Please give a word-for-word repeat of the line containing "How do I perform: Click" and all lines that come after it in the entries below, ending at the last line.

────

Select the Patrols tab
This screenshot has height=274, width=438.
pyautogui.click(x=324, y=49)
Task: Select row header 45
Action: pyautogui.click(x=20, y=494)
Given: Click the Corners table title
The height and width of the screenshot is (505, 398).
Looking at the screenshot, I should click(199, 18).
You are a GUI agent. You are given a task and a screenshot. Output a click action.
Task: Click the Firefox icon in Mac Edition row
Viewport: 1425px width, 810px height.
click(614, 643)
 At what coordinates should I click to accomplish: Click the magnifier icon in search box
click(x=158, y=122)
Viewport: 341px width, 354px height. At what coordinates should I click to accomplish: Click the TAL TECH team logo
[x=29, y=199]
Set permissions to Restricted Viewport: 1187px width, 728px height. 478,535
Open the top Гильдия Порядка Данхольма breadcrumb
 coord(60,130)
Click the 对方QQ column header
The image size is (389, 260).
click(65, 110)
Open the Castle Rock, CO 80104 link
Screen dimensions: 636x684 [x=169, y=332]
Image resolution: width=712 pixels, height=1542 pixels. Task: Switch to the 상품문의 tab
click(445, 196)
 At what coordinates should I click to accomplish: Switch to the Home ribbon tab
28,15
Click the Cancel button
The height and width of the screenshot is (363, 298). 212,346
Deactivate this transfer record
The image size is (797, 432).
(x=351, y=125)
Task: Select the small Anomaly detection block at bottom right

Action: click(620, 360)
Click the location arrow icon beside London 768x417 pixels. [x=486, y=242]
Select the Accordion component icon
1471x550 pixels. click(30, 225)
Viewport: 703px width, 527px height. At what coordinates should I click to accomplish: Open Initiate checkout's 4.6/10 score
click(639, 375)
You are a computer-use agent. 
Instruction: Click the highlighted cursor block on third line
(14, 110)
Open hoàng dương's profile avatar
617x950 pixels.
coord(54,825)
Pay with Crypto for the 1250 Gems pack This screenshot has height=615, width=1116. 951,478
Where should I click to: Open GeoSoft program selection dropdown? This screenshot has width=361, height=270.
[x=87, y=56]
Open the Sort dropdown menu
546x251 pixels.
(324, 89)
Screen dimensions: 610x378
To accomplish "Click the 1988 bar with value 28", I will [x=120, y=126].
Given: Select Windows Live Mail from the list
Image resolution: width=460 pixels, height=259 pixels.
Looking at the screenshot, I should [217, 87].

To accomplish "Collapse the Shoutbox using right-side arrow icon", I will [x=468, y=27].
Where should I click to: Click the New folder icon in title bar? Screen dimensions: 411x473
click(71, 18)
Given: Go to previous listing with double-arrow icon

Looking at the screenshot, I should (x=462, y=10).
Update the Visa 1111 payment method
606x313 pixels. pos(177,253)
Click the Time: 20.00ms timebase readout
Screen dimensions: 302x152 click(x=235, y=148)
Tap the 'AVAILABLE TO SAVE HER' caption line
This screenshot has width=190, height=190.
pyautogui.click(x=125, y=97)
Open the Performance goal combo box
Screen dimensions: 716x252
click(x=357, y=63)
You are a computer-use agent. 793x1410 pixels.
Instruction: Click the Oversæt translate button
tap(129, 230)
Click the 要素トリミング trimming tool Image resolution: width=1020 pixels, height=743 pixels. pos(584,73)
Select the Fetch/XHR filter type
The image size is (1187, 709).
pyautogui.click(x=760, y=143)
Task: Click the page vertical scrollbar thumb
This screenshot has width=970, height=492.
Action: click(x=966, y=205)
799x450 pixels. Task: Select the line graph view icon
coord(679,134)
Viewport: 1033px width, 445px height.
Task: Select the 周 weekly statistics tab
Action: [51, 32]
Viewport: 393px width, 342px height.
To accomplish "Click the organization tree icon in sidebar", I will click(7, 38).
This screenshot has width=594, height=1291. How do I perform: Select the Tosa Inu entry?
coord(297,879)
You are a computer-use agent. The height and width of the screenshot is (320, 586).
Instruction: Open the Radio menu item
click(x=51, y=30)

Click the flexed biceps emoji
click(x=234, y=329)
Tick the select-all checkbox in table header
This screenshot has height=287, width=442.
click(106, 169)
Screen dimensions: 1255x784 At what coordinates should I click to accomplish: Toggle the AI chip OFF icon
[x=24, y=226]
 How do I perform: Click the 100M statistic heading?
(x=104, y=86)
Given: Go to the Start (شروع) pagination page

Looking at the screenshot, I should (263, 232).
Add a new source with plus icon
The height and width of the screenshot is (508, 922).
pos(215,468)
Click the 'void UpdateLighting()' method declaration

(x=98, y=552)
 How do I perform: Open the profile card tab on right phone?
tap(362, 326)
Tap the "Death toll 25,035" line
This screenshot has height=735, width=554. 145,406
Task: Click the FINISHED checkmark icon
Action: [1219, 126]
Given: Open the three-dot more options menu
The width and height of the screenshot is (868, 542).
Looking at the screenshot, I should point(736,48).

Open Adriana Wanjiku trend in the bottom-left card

────

Exercise output:
 How do I perform: Click the 100M statistic heading?
(x=104, y=86)
Given: Go to the Start (شروع) pagination page

Looking at the screenshot, I should (263, 232).
Add a new source with plus icon
The height and width of the screenshot is (508, 922).
pos(215,468)
Click the 'void UpdateLighting()' method declaration

(x=98, y=552)
 How do I perform: Open the profile card tab on right phone?
tap(362, 326)
Tap the "Death toll 25,035" line
This screenshot has height=735, width=554. 145,406
Task: Click the FINISHED checkmark icon
Action: [1219, 126]
Given: Open the three-dot more options menu
The width and height of the screenshot is (868, 542).
Looking at the screenshot, I should point(736,48).

Open Adriana Wanjiku trend in the bottom-left card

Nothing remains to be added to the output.